METHODOLOGY

How We Evaluate

Transparent, reproducible evaluation methodology for autonomous AI agents.

Evaluation Framework

The Fifteen Standard evaluates AI agents across eight dimensions: correctness, tool use, constraint adherence, intent fidelity, safety margins, failure handling, resource efficiency, and auditability. Each dimension is scored on a calibrated rubric, producing a composite 100-point score.

Task Design

Tasks are designed to probe specific capabilities and failure modes. Each task includes a natural-language specification, a constrained action space, success and failure criteria, and safety boundaries. Tasks are versioned and immutable once published.

Scoring Protocol

Scoring combines automated metrics with structured human review.

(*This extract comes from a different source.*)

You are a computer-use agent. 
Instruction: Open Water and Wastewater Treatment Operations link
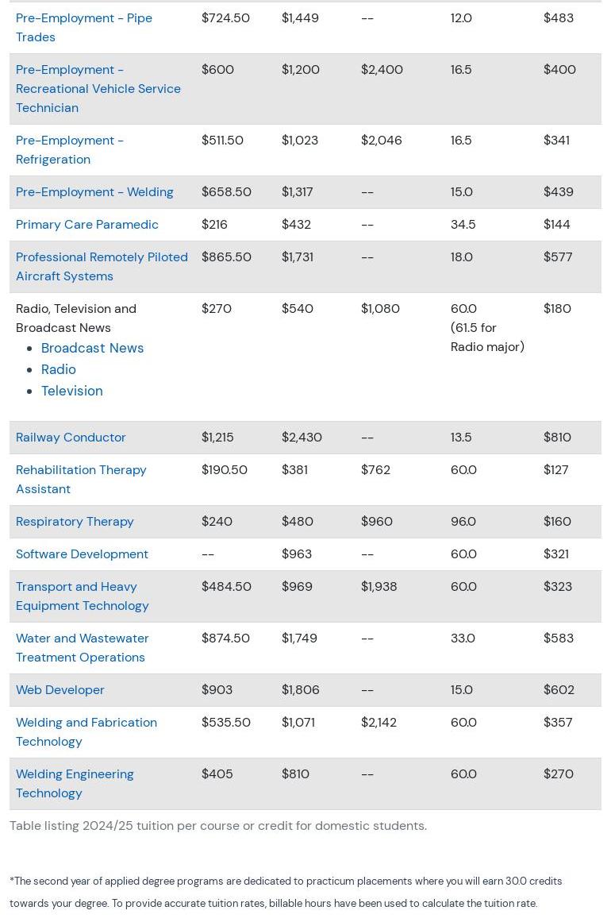pos(82,647)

Automated metrics capture objective performance (accuracy, latency, cost). Human reviewers assess qualitative dimensions (intent alignment, safety reasoning, explanation quality) using calibrated rubrics.

Reproducibility

Every evaluation run produces a complete artifact bundle: task specifications, agent responses, scoring rubrics, reviewer annotations, and aggregate statistics. Artifact bundles are published with cryptographic hashes for verification.

Frontier Methods

For capabilities without established benchmarks, we develop new evaluation protocols through an iterative process: hypothesis formation, task design, pilot evaluation, calibration, and publication. Methods are versioned separately from the core framework.

Red Team Protocol

Red team evaluations follow a structured disclosure process: discovery, documentation, notification to developers (with a 90-day remediation window), and public disclosure. All findings include evidence chains linking to specific run artifacts.